Отрывок:

----------------------------------------

Толстой написал очерк «Кому у кого учиться писать: крестьянским детям у нас или нам у крестьянских ребят». Работа эта и сегодня представляет собой один из лучших образчиков литературы по педагогике и психологии творчества. В ней описаны двое ребят. Один, Макаров, — рационалист, для которого пуще всего важна композиция вещи, чтобы не упустить главного и чтобы рассказ был ясен. Другой, Федька, — чистый художник, увлекающийся подробностями, которые ощущает совершенно свободно. Семка Макаров норовит сунуть в рассказ точные подробности, обрисовывавшие «только минуту настоящего, без связи к общему чувству повести». Он натуралист, но высокого класса. Федька же берет такие подробности, в которых жизнь не столько описана, сколь случайно подсмотрена. Он, например, говорит, что кум одет в бабью шубенку.

— Почему же именно в бабью?— спрашивает Толстой.

— Так похоже, — отвечает Федька и не позволяет ничего переделывать в своем сочинении.

«Человек родится совершенным, — есть великое слово, сказанное Руссо… — заканчивает очерк писатель. — Родившись, человек представляет собой первообраз гармонии, правды, красоты и добра».

Побывав вскоре опять за границей, Толстой в веймарской школе с удовольствием наблюдал, как дети писали сочинение на свободную тему. Он много думал в те дни о том, как сделать более свободным течение мысли. Дети научили его речь своих героев строить как выражение непроизвольного, естественного движения мыслей и чувств. Так он тогда работал над «Казаками», находя подтверждение своим педагогическим находкам в чтении «Илиады» и «Одиссеи».

Человека не надо насильно переделывать, рассуждает Толстой. Не надо совать ему книги, родившиеся не из жизни, а из других книг. Нельзя перевозить Федьку или Семку в город, чтобы они становились половыми, банщиками или лакеями. Надо писать для них так, как старец Гомер. Если уж он говорит, что герой его сел в лодку, то тут же расскажет вам, что это за лодка, как сделана, а не будет говорить туманными намеками и разводить непонятную никому грусть.

В «Казаках» ощущалась несомненная связь с «Цыганами» Пушкина, а Оленин, конечно, был новым вариантом Алеко. Но Толстой преодолевает традицию кавказской романтики. Правда, роман не был завершен именно потому, что начат был умозрительно, рационально, по плану, как работал Семка Макаров. «Чистый художник» Федька пока еще не был превзойден своим учителем.

Во вторую свою поездку за границу писатель посетил в Лондоне Герцена, к которому относился с большим уважением и часто вспоминал такие его слова: «Когда бы люди захотели вместо того, чтобы спасать мир, спасать себя, вместо того, чтобы освобождать человечество, себя освобождать — как много бы они сделали для спасения мира и для освобождения человечества».

----------------------------------------

Выдержки из данных:
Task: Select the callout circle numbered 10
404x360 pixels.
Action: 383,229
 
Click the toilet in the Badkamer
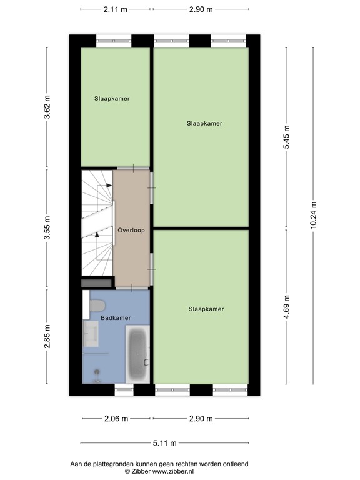(97, 306)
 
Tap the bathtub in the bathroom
(137, 354)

----------------------------------------

Задание: Приведите отрывок о Толстом от «Человека не надо» до «непонятную никому грусть.», подставив «кучерами» вместо «банщиками».

Ответ на задание:
Человека не надо насильно переделывать, рассуждает Толстой. Не надо совать ему книги, родившиеся не из жизни, а из других книг. Нельзя перевозить Федьку или Семку в город, чтобы они становились половыми, кучерами или лакеями. Надо писать для них так, как старец Гомер. Если уж он говорит, что герой его сел в лодку, то тут же расскажет вам, что это за лодка, как сделана, а не будет говорить туманными намеками и разводить непонятную никому грусть.